• EXERCISE INSTRUCTIONS
Could you repeat, word for word, every line from the one containing "Instruction: Click the" through the final line of the records below, and nothing else?

-=-=-=-=-

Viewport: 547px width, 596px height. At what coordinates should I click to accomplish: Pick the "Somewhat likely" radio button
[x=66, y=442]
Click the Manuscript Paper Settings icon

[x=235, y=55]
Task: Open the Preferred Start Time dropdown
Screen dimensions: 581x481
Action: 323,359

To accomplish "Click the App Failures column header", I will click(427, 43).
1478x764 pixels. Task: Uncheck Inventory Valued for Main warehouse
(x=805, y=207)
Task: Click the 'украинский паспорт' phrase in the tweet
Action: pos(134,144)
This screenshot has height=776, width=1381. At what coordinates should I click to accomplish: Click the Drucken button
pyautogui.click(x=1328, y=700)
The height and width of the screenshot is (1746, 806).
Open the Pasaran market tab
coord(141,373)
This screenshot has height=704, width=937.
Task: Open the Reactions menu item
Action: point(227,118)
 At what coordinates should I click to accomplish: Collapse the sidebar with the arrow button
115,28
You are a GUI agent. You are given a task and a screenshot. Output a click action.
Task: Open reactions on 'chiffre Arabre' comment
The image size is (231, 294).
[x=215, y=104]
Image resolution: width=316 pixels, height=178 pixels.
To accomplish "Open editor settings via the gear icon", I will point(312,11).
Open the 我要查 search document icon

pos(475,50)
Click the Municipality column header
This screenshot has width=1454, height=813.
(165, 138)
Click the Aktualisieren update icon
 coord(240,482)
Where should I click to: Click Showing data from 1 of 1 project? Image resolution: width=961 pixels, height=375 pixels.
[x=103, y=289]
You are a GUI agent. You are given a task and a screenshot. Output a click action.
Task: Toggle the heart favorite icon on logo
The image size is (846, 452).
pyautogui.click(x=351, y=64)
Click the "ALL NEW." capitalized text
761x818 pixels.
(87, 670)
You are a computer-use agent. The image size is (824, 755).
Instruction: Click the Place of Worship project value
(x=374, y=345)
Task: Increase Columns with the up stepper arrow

-=-=-=-=-

• OUTPUT BELOW
Instruction: Click the Place of Worship project value
(x=374, y=345)
Task: Increase Columns with the up stepper arrow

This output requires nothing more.